TASK STATEMENT: Pull each line holding "Binnenlands" out of the entries below.

AVAILABLE RECORDS:
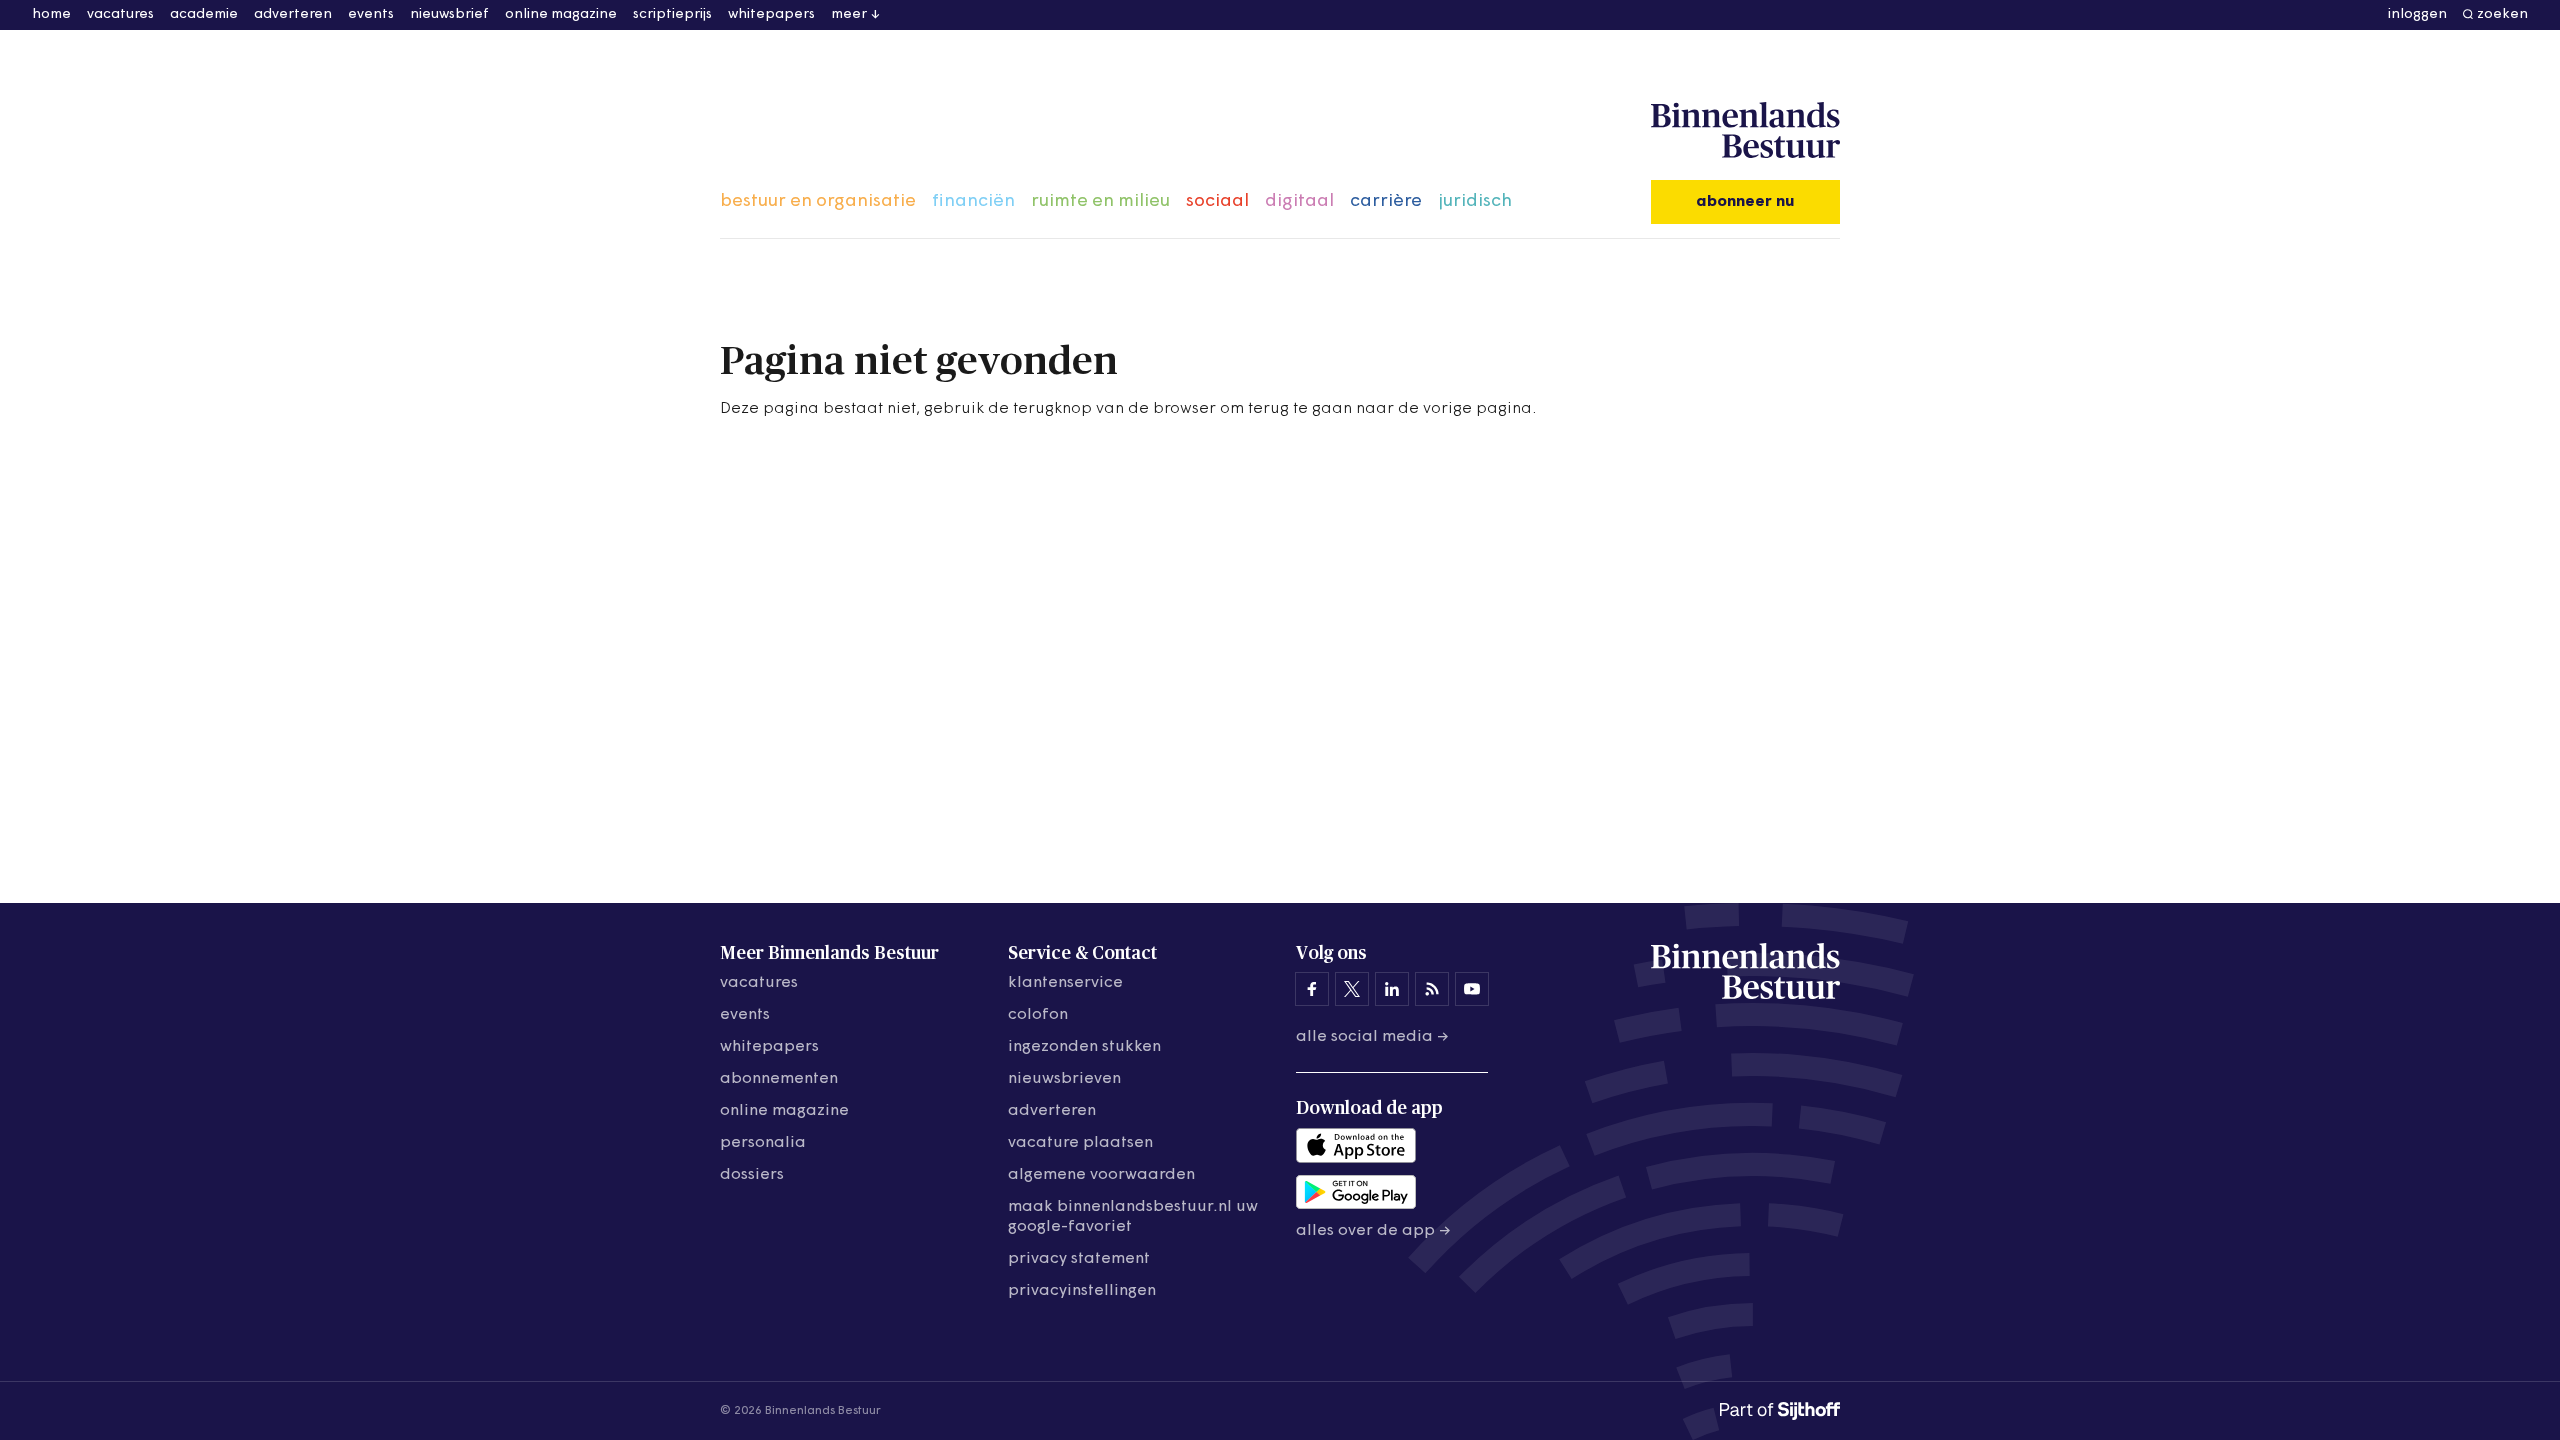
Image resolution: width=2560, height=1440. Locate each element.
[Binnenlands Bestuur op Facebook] (1312, 989)
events (371, 14)
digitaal (1299, 202)
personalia (763, 1143)
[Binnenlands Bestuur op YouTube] (1472, 989)
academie (204, 14)
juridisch (1475, 202)
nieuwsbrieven (1064, 1079)
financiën (973, 202)
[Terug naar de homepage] (1745, 131)
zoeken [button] (2502, 14)
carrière (1386, 202)
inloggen (2417, 14)
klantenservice (1065, 983)
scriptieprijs (672, 14)
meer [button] (849, 14)
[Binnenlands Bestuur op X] (1352, 989)
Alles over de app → (1373, 1231)
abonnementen (779, 1079)
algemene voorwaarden (1101, 1175)
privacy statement (1079, 1259)
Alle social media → (1372, 1037)
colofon (1038, 1015)
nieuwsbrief (449, 14)
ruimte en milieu (1100, 202)
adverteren (293, 14)
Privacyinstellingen (1082, 1291)
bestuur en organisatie (818, 202)
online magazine (561, 14)
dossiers (752, 1175)
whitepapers (771, 14)
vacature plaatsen (1080, 1143)
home (51, 14)
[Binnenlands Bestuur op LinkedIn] (1392, 989)
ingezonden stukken (1084, 1047)
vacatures (120, 14)
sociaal (1217, 202)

SOLUTION TO THIS PROBLEM:
[Binnenlands Bestuur op Facebook] (1312, 989)
[Binnenlands Bestuur op YouTube] (1472, 989)
[Binnenlands Bestuur op X] (1352, 989)
[Binnenlands Bestuur op LinkedIn] (1392, 989)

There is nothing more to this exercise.